Massive 404 attack with non existent URLs. How to prevent this?
- by tattvamasi
The problem is a whole load of 404 errors, as reported by Google Webmaster Tools, with pages and queries that have never been there. One of them is viewtopic.php, and I've also noticed a scary number of attempts to check if the site is a WordPress site (wp_admin) and for the cPanel login. I block TRACE already, and the server is equipped with some defense against scanning/hacking. However, this doesn't seem to stop. The referrer is, according to Google Webmaster, totally.me.
I have looked for a solution to stop this, because it isn't certainly good for the poor real actual users, let alone the SEO concerns.
I am using the Perishable Press mini black list (found here), a standard referrer blocker (for porn, herbal, casino sites), and even some software to protect the site (XSS blocking, SQL injection, etc). The server is using other measures as well, so one would assume that the site is safe (hopefully), but it isn't ending.

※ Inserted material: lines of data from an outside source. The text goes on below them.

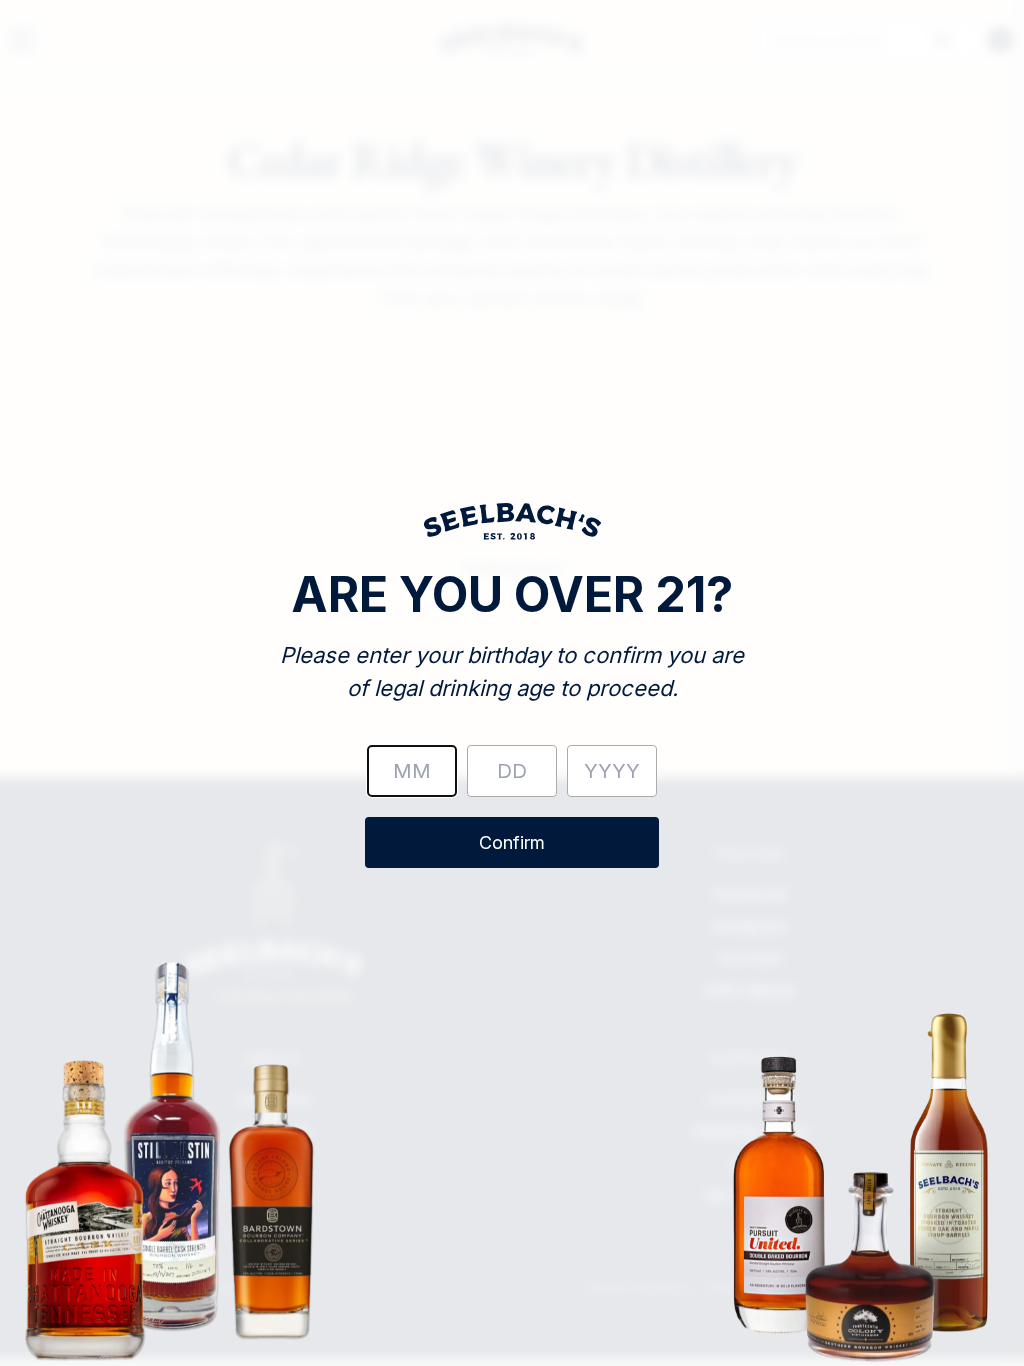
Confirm (512, 842)
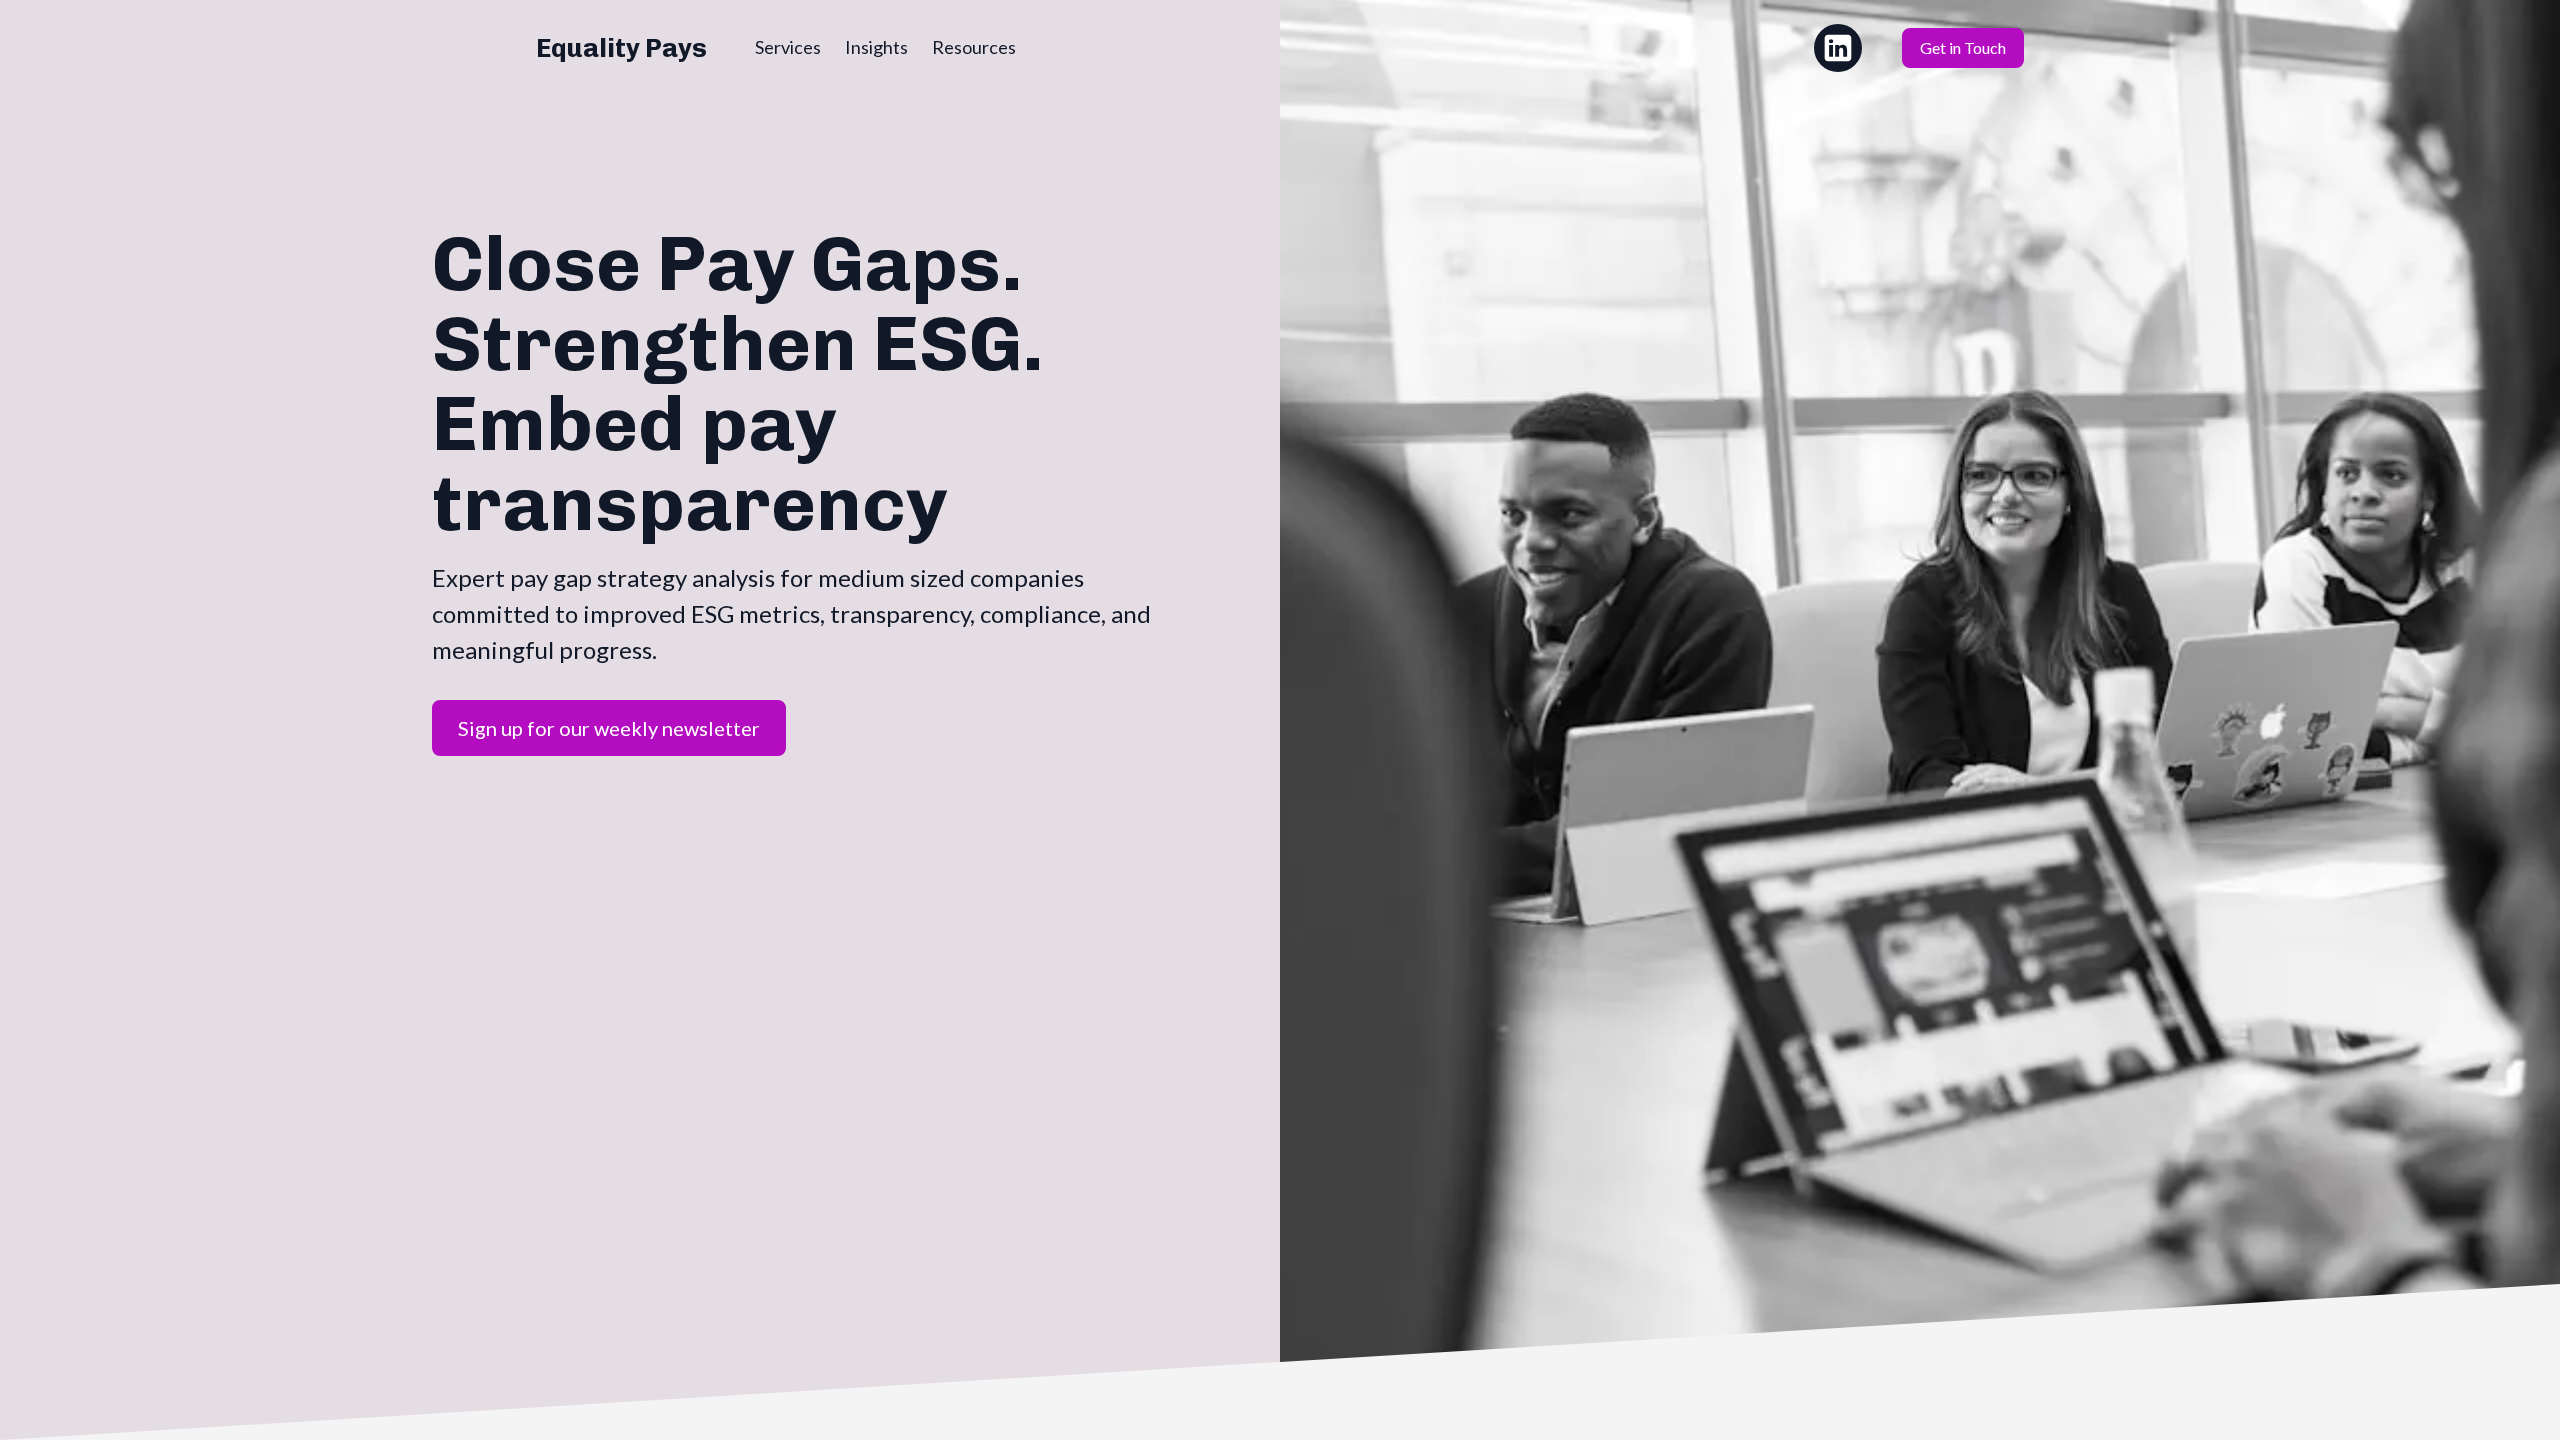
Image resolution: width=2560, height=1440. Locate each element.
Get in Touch (1963, 47)
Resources (974, 47)
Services (788, 47)
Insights (876, 47)
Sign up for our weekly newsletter (609, 728)
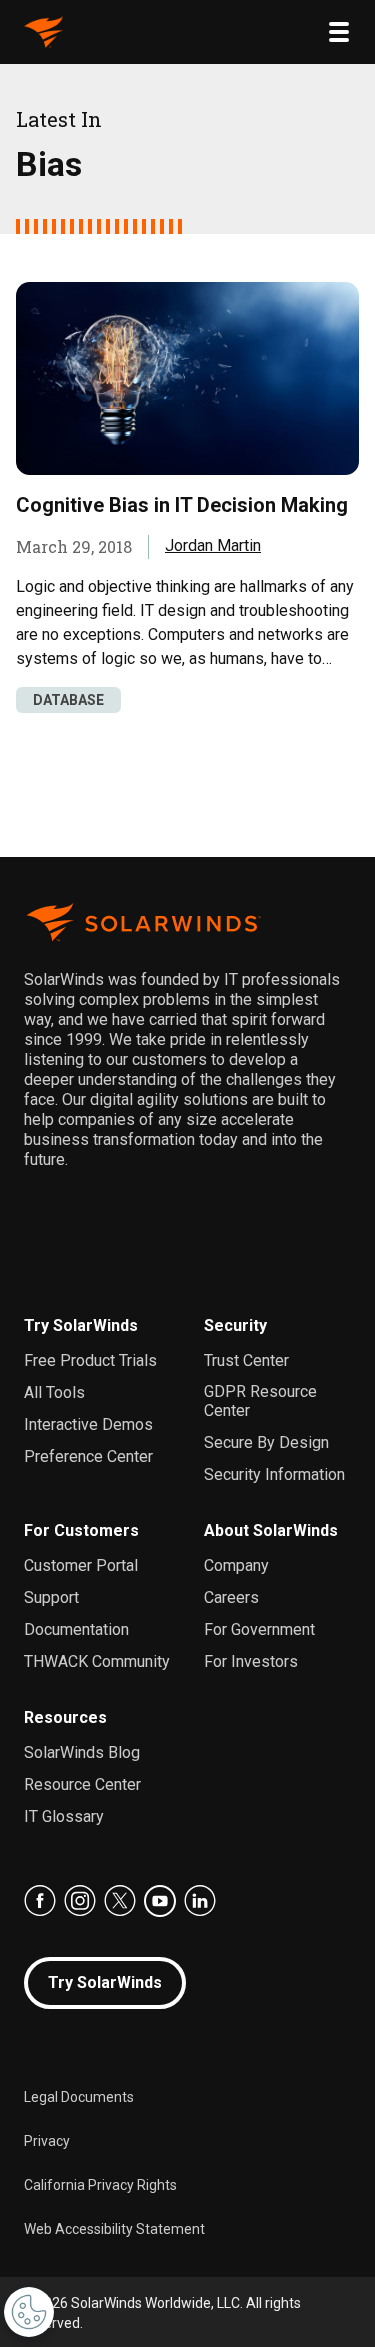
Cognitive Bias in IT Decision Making (182, 505)
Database (68, 700)
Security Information (274, 1474)
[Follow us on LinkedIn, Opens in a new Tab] (200, 1901)
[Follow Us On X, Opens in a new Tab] (120, 1901)
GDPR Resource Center (260, 1401)
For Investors (251, 1661)
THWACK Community (97, 1661)
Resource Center (82, 1784)
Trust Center (246, 1360)
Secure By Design (266, 1442)
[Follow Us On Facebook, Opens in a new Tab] (40, 1901)
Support (51, 1597)
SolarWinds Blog (82, 1752)
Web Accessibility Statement (114, 2229)
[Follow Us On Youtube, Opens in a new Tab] (160, 1901)
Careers (231, 1597)
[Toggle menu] (339, 32)
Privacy (47, 2141)
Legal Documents (79, 2097)
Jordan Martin (213, 545)
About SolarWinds (271, 1530)
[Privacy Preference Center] (29, 2312)
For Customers (81, 1530)
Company (236, 1565)
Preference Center (88, 1456)
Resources (65, 1717)
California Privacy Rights (100, 2185)
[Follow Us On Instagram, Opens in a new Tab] (80, 1901)
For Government (259, 1629)
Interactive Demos (88, 1424)
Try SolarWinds (81, 1325)
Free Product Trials (90, 1360)
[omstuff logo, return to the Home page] (44, 32)
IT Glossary (64, 1816)
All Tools (54, 1392)
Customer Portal (81, 1565)
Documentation (76, 1629)
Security (235, 1325)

Does anybody else have the same problem, or am I the only one seeing this? Is it what I think, i.e., some sort of attack? Is there a way to fix it, or better, prevent this useless resource waste?
EDIT
I've never used the question to thank for the answers, and hope this can be done. Thank you all for your insightful replies, which helped me to find my way out of this. I have followed everyone's suggestions and implemented the following:
a honeypot
a script that listens to suspect urls in the 404 page and sends me
an email with user agent/ip, while returning a standard 404 header
a script that rewards legitimate users, in the same 404 custom page,
in case they end up clicking on one of those urls.
In less than 24 hours I have been able to isolate some suspect IPs, all listed in Spamhaus. All the IPs logged so far belong to spam VPS hosting companies.
Thank you all again, I would have accepted all answers if I could.